Omeprazole (Prilosec, Losec)
A proton pump inhibitor that dramatically reduces stomach acid. Very effective for reflux and ulcers — but long-term use has some considerations worth knowing.
What it's used for
GERD (acid reflux), gastric and duodenal ulcers, H. pylori eradication (with antibiotics), Zollinger-Ellison syndrome, and NSAID-induced ulcer prevention.
Typical dosing (adults)
- OTC: 20mg once daily for 14 days (heartburn).
- Prescription: 20-40mg once daily; higher for certain conditions.
- Timing: take 30-60 minutes before the first meal of the day. Swallow capsules whole.
Key interactions
- Clopidogrel (Plavix): moderate-major — may reduce clopidogrel's antiplatelet effect; consider pantoprazole instead.

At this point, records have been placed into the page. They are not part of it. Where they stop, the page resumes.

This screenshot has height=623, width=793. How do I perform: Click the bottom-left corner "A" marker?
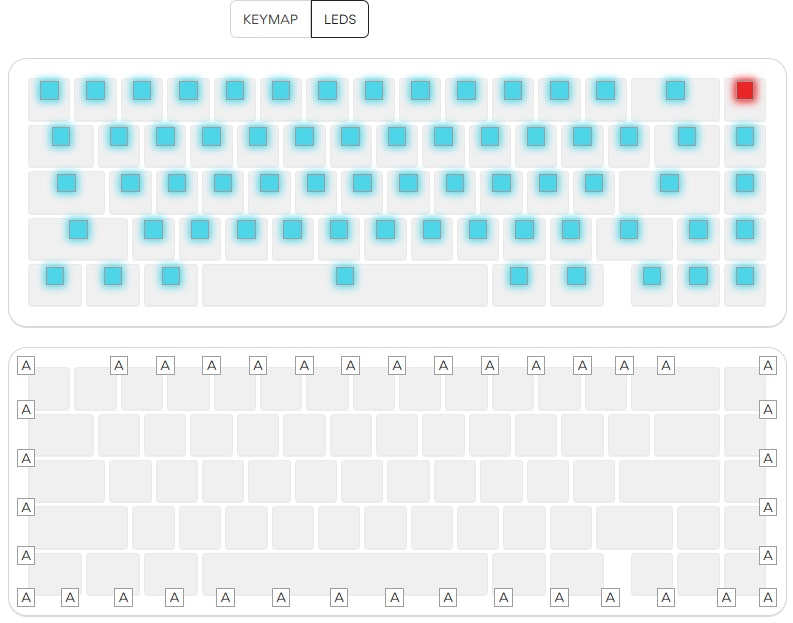(x=26, y=598)

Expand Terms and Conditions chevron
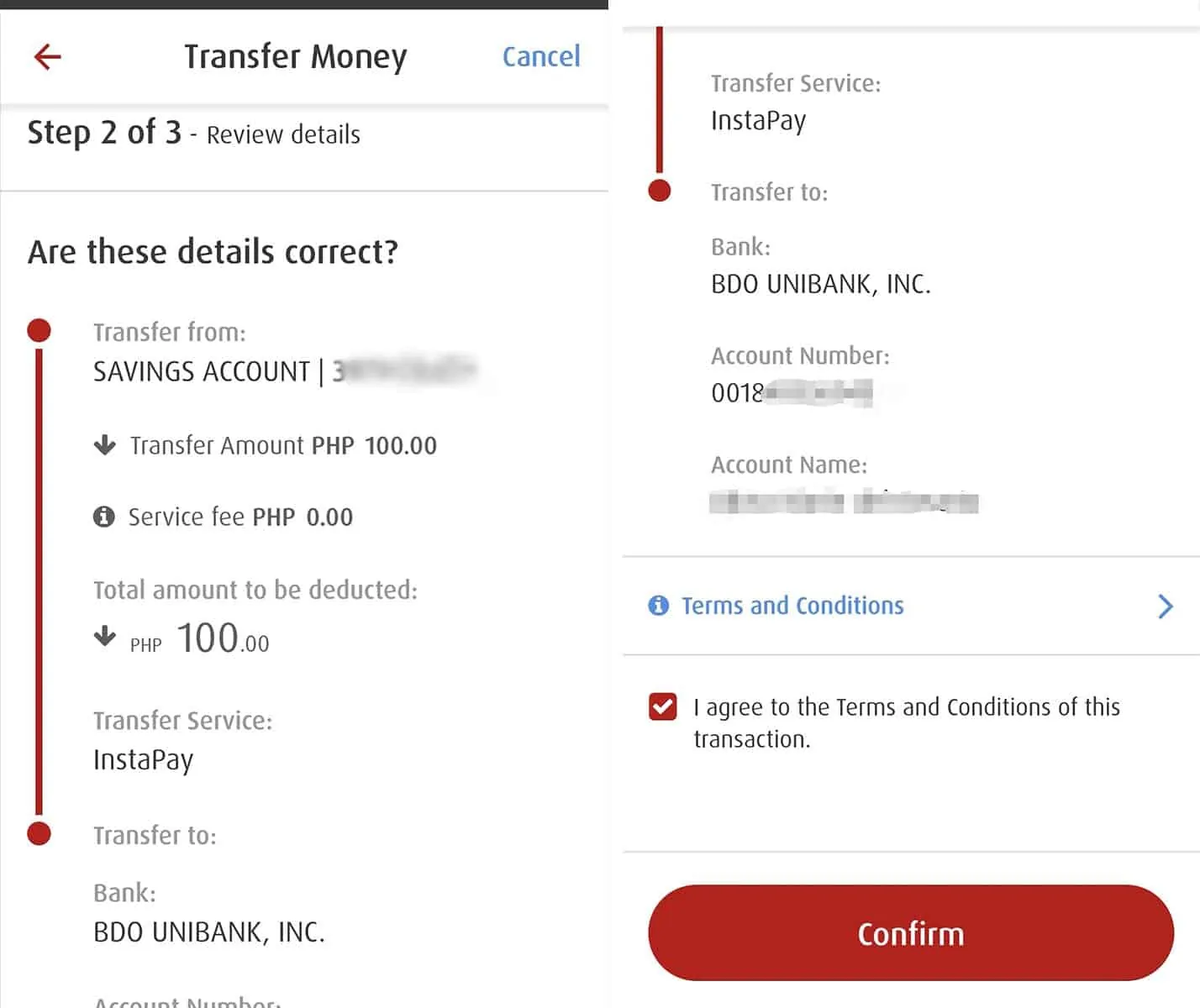click(x=1165, y=606)

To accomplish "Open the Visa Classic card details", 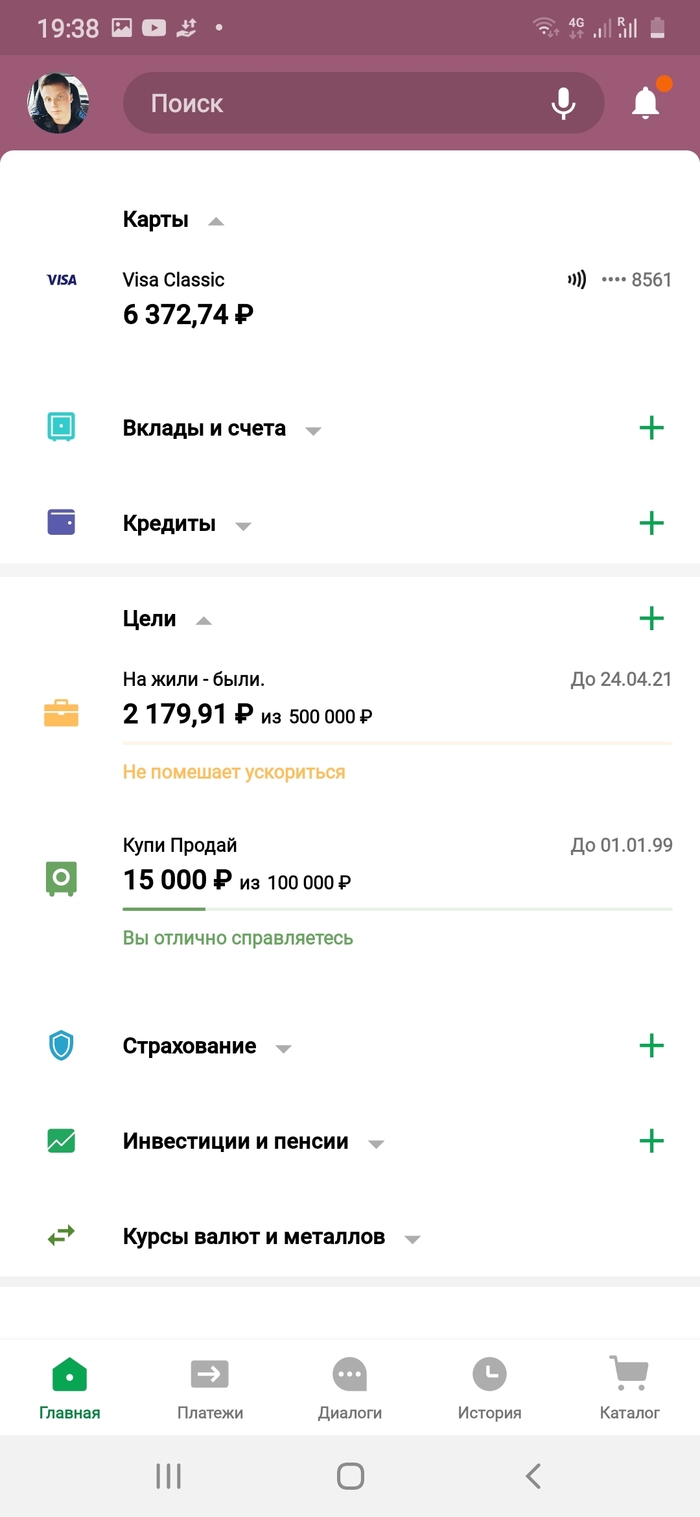I will (350, 297).
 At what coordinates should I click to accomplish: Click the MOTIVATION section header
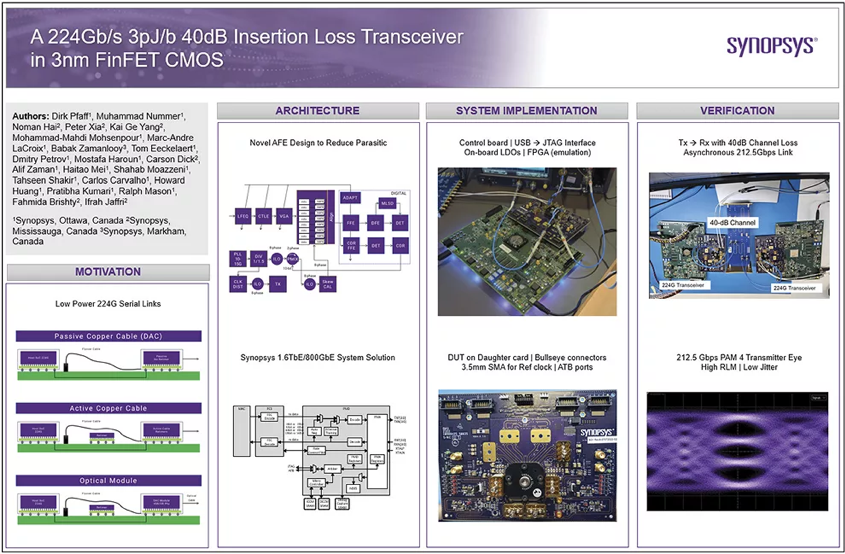[x=107, y=272]
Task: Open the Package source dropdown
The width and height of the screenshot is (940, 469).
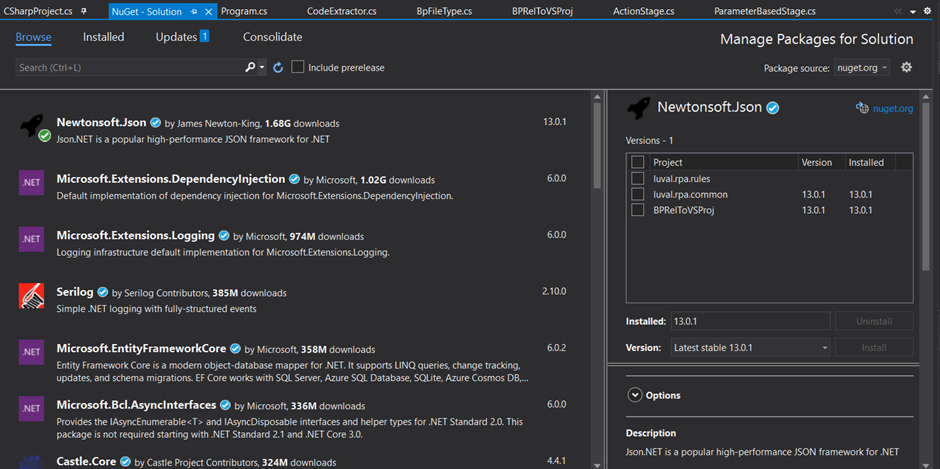Action: (x=864, y=68)
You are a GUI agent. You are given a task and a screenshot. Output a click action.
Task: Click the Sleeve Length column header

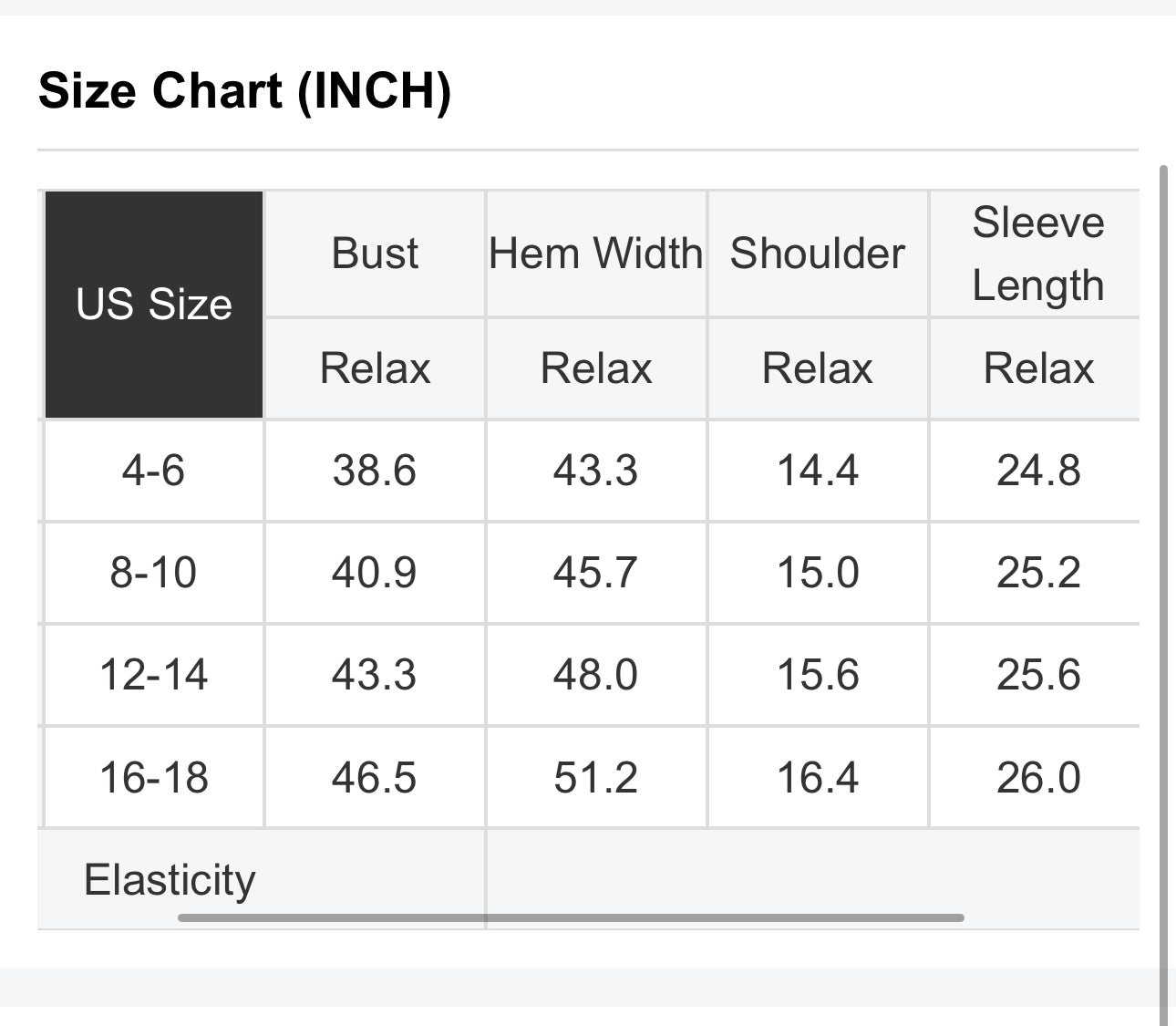click(1037, 254)
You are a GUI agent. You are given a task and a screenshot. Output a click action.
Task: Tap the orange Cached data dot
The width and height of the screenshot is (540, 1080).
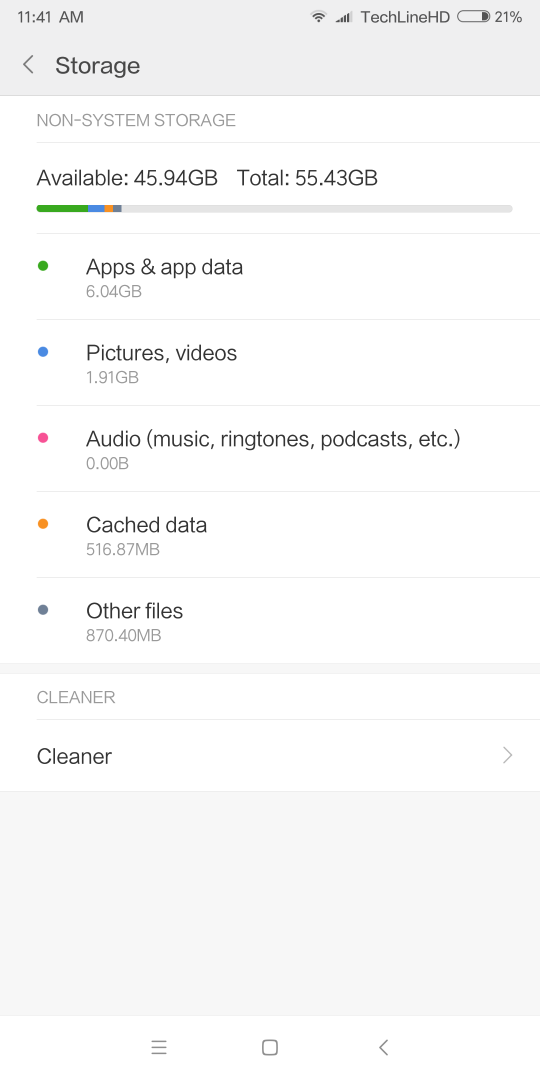pyautogui.click(x=43, y=524)
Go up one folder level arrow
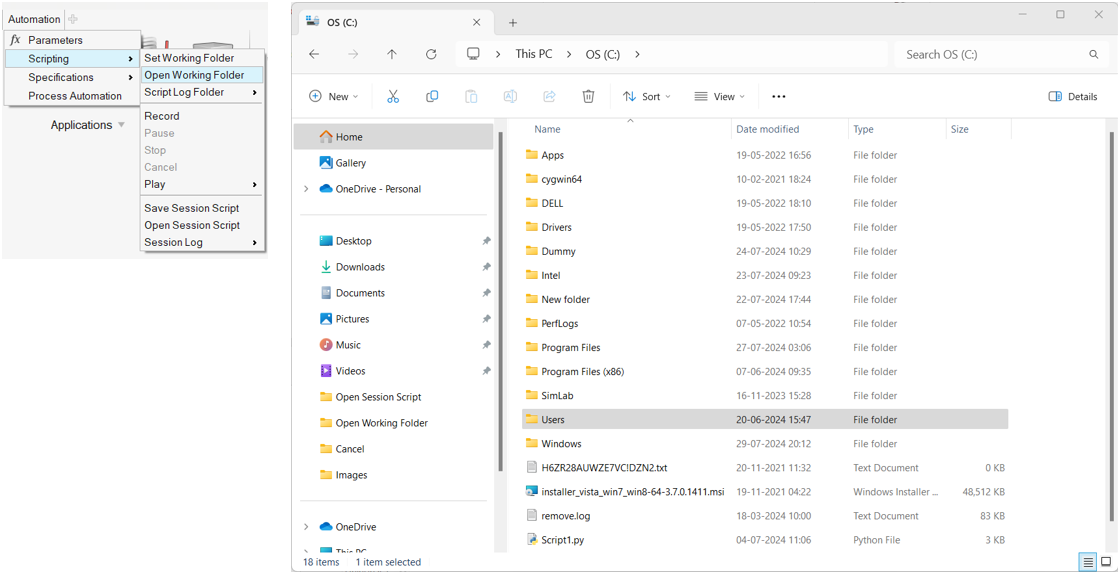 [x=392, y=54]
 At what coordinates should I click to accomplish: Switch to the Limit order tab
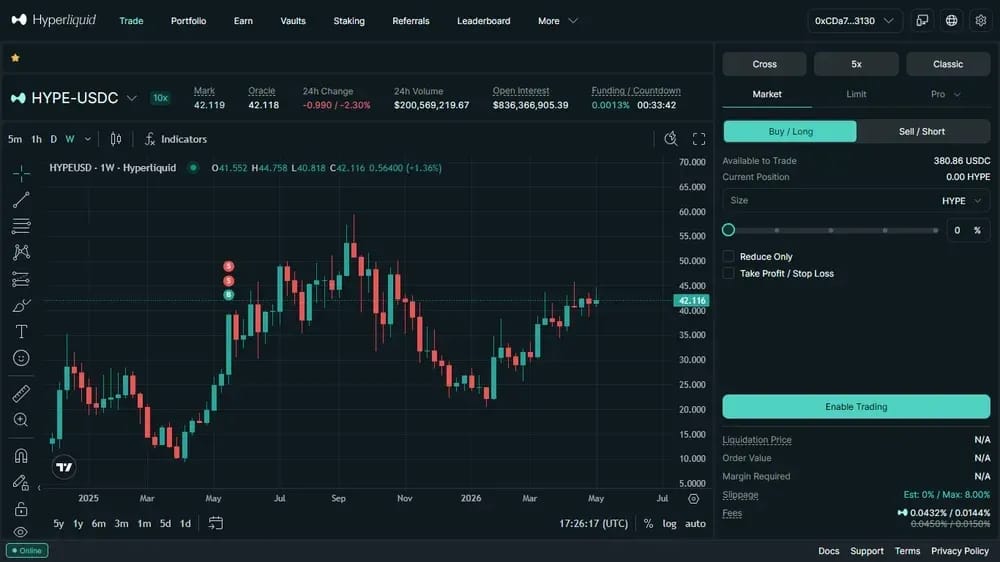click(856, 94)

- Methotrexate (high dose): moderate — raised levels.
- Certain HIV drugs (rilpivirine, atazanavir): major — reduced absorption.
- Iron, vitamin B12, calcium: long-term PPI use can reduce absorption.
- Warfarin, digoxin, phenytoin: monitor.
Long-term use considerations
Most people do fine on long-term PPIs, but association studies link extended use with: B12 deficiency, magnesium depletion, possible increased fracture risk, possible increased risk of C. difficile infection. Periodically review with your doctor whether you still need it.
Common side effects
Headache, abdominal pain, nausea, diarrhea, constipation. Rarely: rash, dizziness. Long-term: as above.
Who should be cautious
- On clopidogrel (consider alternative PPI).
- History of osteoporosis.
- Long-term high-dose use without periodic review.
What to ask your pharmacist
- Is omeprazole compatible with my antiplatelet therapy?
- How long should I stay on it?
- Should I have my B12 or magnesium checked?
- Can I step down to an H2 blocker (famotidine)?